Concurrency in Elixir and the Keys to Solving “Parallel Letter Frequency”


Percy Grunwald's Profile Picture

Written by Percy Grunwald

— Last Updated March 11, 2019

The Parallel Letter Frequency problem on Exercism’s Elixir Track is a medium difficulty problem that I found really interesting to solve. If you haven’t seen the problem before, you’re tasked with writing a function that can calculate the frequency of letters in a list of strings. Sounds simple enough, right? Well, it also needs to handle non-English characters and do the calculation concurrently with a user-controlled number of workers:

iex> Frequency.frequency(["Freude", "schöner", "Götterfunken"], num_workers)
%{
  "c" => 1, 
  "d" => 1, 
  "e" => 5, 
  ...
  "ö" => 2
}

Simply throwing /[a-z]/ at this problem is not going to cut it.

Luckily for all you Alchemists out there, Elixir has core features that make meeting these extra requirements quite easy. But – if you’re like me – you might have never used or even heard of them. The features I’m talking about are Unicode matching in the Regex module and using the Task module to write asynchronous/concurrent code.

Prior to solving this problem I barely knew about these features, but I would now consider them an indispensible part of my Elixir toolbox. To me, this really demonstrates the value of Exercism even for more-experienced developers: solving challenging “synthetic” problems pushes you to learn and apply parts of your language that you may not have explored. Often this new learning lets you solve “real world” problems in your production code in a more efficient or expressive way. This was certainly the case for me with this specific problem.

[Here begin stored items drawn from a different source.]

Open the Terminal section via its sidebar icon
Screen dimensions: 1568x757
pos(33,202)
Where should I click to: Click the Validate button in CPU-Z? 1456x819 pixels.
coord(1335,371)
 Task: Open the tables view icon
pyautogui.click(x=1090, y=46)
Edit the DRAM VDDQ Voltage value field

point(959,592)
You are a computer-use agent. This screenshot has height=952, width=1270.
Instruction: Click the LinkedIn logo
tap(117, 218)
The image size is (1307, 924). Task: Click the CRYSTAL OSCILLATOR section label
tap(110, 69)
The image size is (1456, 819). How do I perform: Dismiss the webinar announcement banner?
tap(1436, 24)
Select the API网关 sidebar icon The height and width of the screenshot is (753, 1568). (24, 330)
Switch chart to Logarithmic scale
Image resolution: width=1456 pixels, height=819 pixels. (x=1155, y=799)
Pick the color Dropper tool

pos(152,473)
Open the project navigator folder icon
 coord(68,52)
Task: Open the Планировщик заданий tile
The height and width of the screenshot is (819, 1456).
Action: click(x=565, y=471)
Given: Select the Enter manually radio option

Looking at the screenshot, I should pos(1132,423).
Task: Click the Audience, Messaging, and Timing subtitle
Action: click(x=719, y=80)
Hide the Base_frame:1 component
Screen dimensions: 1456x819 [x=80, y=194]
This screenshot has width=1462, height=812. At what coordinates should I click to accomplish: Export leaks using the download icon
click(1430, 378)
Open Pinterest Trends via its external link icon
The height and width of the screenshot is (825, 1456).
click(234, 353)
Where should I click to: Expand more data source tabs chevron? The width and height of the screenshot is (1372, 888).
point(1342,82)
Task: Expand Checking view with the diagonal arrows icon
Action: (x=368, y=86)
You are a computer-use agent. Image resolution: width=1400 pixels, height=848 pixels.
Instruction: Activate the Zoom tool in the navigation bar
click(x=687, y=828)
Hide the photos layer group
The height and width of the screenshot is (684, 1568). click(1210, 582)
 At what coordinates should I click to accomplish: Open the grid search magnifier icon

In this article I’ll show you how you can apply Unicode matches and the Task module to solve the Parallel Letter Frequency problem in Elixir. I’ll also show that although concurrency might be seen as a “free” way to make your code faster, in some cases it can have the opposite effect. The concurrent code in my solution ran around 80% faster on my system for certain workloads, but in some cases was over 3x slower than the original code. As the benchmarks later in the post demonstrate, depending on the situation, adding concurrency can actually reduce performance while also increasing the complexity of your code.

View my published solution on Exercism.

Determine whether a character is a letter in Elixir

How would you use Elixir to determine whether or not "a" is a letter?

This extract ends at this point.